--- START ---

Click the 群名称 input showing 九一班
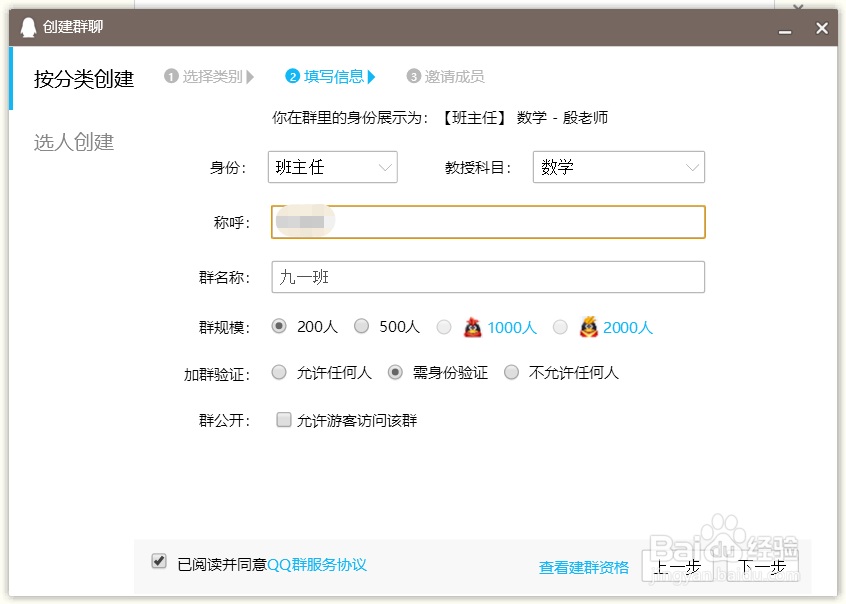The image size is (846, 604). tap(487, 277)
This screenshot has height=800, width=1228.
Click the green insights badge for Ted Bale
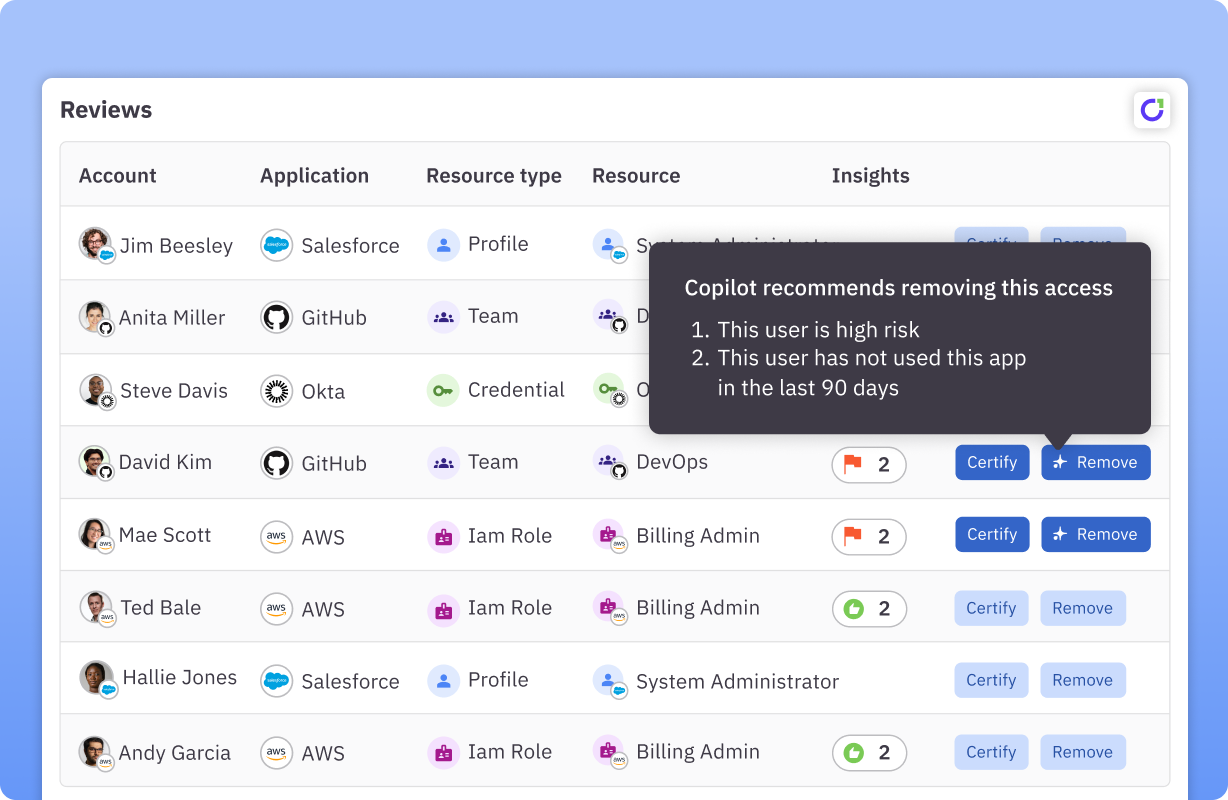[868, 609]
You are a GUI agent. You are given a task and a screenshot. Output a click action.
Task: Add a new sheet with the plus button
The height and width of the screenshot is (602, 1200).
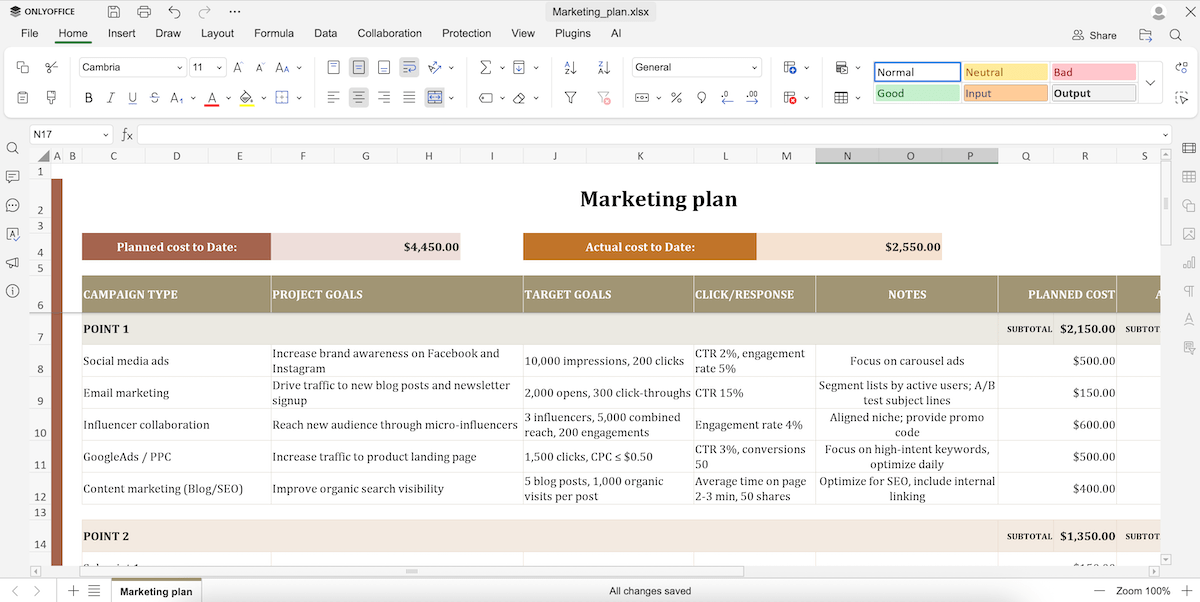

--- END ---

**DESCRIPTION OF THE TASK**
The lines to copy are those above that contain the string "height".

**EXERCISE OUTPUT**
This screenshot has height=800, width=1228.
The height and width of the screenshot is (602, 1200).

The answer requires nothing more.